PSA Sees No Turnaround in Chinese Sales Soon Amid Dealer WoesBy
French company seeks to improve sales and marketing skills
Carmaker raises car market forecasts for Europe, Latin America
PSA Group is unlikely to revive its car sales soon in China, the world’s largest automotive market, until the automaker can improve staffing at dealerships, Chief Financial Officer Jean-Baptiste de Chatillon said.
“We need to address and fix some human resources aspects of the question” following a 46 percent plunge in the French manufacturer’s first-quarter deliveries in China and Southeast Asia, de Chatillon told analysts Wednesday on a conference call. “Sales and marketing skills are the main issue,” and the company must “reconstruct relationships with dealers.”

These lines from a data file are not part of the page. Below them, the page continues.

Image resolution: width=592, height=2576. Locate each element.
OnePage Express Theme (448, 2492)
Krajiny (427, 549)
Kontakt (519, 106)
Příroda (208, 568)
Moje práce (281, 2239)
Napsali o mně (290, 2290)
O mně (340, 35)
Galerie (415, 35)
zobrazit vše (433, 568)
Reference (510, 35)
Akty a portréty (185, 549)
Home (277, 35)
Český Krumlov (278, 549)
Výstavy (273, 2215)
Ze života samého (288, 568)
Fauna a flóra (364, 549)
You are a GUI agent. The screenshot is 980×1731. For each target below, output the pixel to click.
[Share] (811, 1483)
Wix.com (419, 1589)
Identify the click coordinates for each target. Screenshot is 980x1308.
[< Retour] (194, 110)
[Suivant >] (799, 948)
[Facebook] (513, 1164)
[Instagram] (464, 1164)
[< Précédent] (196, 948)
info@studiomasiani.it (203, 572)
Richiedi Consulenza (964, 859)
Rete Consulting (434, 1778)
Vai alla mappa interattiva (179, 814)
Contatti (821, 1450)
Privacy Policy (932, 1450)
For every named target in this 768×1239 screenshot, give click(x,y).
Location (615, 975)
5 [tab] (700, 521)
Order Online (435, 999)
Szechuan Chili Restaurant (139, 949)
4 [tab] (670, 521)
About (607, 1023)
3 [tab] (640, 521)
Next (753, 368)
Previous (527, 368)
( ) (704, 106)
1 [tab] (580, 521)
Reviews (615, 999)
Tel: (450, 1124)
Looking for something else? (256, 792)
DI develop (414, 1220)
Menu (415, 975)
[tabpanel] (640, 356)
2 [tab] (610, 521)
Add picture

The Paris-based maker of Peugeot, Citroen and DS cars operates in China through manufacturing joint ventures with local partners Dongfeng Motor Corp., one of PSA’s main investors, and Chongqing Changan Automobile. It’s adding sport utility vehicles in an effort to revive flagging demand as customers shift from sedans. The drop in its Chinese sales, along with unchanged sales in Europe, held back PSA’s worldwide delivery growth to 4.2 percent in the first quarter.
“Performance over the first quarter is not so impressive as it does not imply real market share gain, despite sales recovery in Iran,” while the delivery plunge in China was “quite alarming,” Xavier Caroen, an analyst at Bryan Garnier & Co., wrote in a report.
PSA shares fell 1.5 percent to 18.66 euros as of 10:30 a.m. in Paris. That narrowed the stock’s gain this year to 20 percent, valuing the carmaker at 16.4 billion euros ($18 billion).
First-quarter revenue rose 4.9 percent to 13.6 billion euros, including a 2.5 percent gain at the automotive unit and a 9.4 percent jump at the Faurecia parts division, the Paris-based manufacturer said Wednesday in a statement. PSA reiterated a target for automotive operating profit to average more than 4.5 percent of revenue in the 2016-2018 period, and said it expects European and Latin American car markets to grow this year, rather than remaining stable.
PSA has been losing market share in Europe after scaling back discounts to shore up profitability. The French company is buying General Motors Co.’s Opel and Vauxhall brands to gain scale in the region as well as to pool resources for developing battery-powered models. In an effort to reduce dependence on its home market, PSA has returned to Iran and reached an accord in January to build cars in India, in addition to its operations in China.